Can you recast the records as a JSON list of strings, one string per line, starting at the beginning of the records and stopping after the line that contains "Looking at the"? Leave out blank lines and the pictures.
____
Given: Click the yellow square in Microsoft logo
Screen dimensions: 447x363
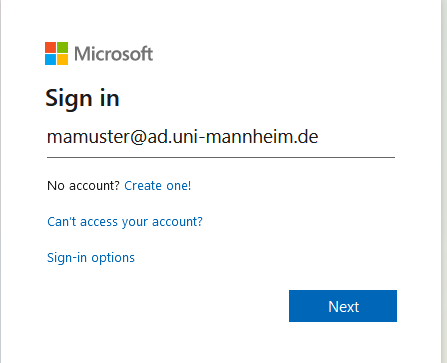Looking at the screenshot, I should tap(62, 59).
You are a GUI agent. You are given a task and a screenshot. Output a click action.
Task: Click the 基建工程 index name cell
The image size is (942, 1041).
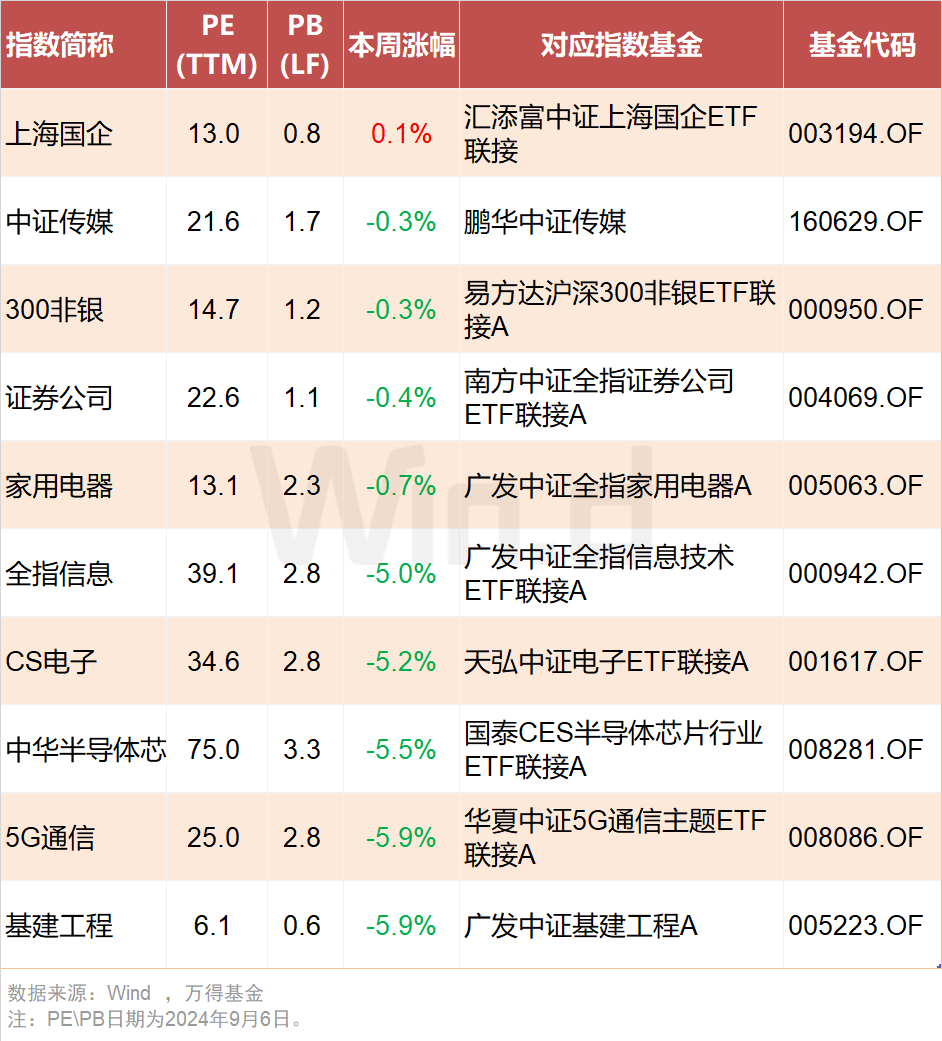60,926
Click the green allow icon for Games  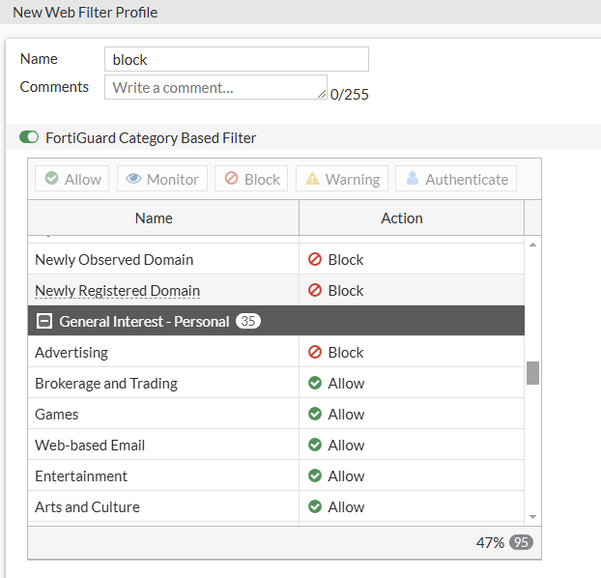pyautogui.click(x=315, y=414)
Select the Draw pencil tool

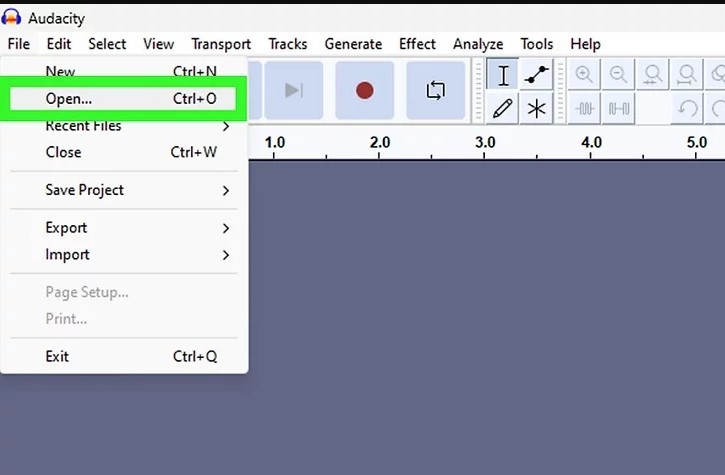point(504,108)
____
- [Written answer]
[
  "Given: Click the yellow square in Microsoft logo",
  "Screen dimensions: 447x363",
  "Looking at the screenshot, I should tap(62, 59)."
]